## Task objective:
Your task is to output every record exactly as it is given.

## Data for this task:

'''

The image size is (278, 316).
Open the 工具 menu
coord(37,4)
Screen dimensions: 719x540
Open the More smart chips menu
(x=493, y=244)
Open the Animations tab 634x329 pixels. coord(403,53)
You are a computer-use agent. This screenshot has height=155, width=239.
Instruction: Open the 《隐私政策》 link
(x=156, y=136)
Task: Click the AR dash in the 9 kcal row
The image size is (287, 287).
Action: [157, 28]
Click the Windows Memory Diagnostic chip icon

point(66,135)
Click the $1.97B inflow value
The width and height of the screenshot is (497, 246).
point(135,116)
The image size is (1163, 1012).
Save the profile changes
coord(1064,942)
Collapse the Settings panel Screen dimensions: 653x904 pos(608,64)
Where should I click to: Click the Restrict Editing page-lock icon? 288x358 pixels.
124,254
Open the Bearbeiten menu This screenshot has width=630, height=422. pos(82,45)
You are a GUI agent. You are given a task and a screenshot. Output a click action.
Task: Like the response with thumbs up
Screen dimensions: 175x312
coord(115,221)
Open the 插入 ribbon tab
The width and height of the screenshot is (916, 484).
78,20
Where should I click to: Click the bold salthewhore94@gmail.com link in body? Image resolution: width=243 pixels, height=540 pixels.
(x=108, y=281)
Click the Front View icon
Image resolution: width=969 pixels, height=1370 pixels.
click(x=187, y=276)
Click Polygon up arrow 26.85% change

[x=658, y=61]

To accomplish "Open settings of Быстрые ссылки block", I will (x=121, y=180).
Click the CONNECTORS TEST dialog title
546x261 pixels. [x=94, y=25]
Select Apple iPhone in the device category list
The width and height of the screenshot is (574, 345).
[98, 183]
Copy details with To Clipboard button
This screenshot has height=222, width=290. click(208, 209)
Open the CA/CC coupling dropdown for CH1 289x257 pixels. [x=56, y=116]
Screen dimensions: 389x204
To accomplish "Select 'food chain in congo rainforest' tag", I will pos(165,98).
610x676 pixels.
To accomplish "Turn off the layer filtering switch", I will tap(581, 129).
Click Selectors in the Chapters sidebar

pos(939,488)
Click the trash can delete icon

'''

## Answer below:
The image size is (278, 316).
Open the 工具 menu
coord(37,4)
Screen dimensions: 719x540
Open the More smart chips menu
(x=493, y=244)
Open the Animations tab 634x329 pixels. coord(403,53)
You are a computer-use agent. This screenshot has height=155, width=239.
Instruction: Open the 《隐私政策》 link
(x=156, y=136)
Task: Click the AR dash in the 9 kcal row
The image size is (287, 287).
Action: [157, 28]
Click the Windows Memory Diagnostic chip icon

point(66,135)
Click the $1.97B inflow value
The width and height of the screenshot is (497, 246).
point(135,116)
The image size is (1163, 1012).
Save the profile changes
coord(1064,942)
Collapse the Settings panel Screen dimensions: 653x904 pos(608,64)
Where should I click to: Click the Restrict Editing page-lock icon? 288x358 pixels.
124,254
Open the Bearbeiten menu This screenshot has width=630, height=422. pos(82,45)
You are a GUI agent. You are given a task and a screenshot. Output a click action.
Task: Like the response with thumbs up
Screen dimensions: 175x312
coord(115,221)
Open the 插入 ribbon tab
The width and height of the screenshot is (916, 484).
78,20
Where should I click to: Click the bold salthewhore94@gmail.com link in body? Image resolution: width=243 pixels, height=540 pixels.
(x=108, y=281)
Click the Front View icon
Image resolution: width=969 pixels, height=1370 pixels.
click(x=187, y=276)
Click Polygon up arrow 26.85% change

[x=658, y=61]

To accomplish "Open settings of Быстрые ссылки block", I will (x=121, y=180).
Click the CONNECTORS TEST dialog title
546x261 pixels. [x=94, y=25]
Select Apple iPhone in the device category list
The width and height of the screenshot is (574, 345).
[98, 183]
Copy details with To Clipboard button
This screenshot has height=222, width=290. click(208, 209)
Open the CA/CC coupling dropdown for CH1 289x257 pixels. [x=56, y=116]
Screen dimensions: 389x204
To accomplish "Select 'food chain in congo rainforest' tag", I will pos(165,98).
610x676 pixels.
To accomplish "Turn off the layer filtering switch", I will tap(581, 129).
Click Selectors in the Chapters sidebar

pos(939,488)
Click the trash can delete icon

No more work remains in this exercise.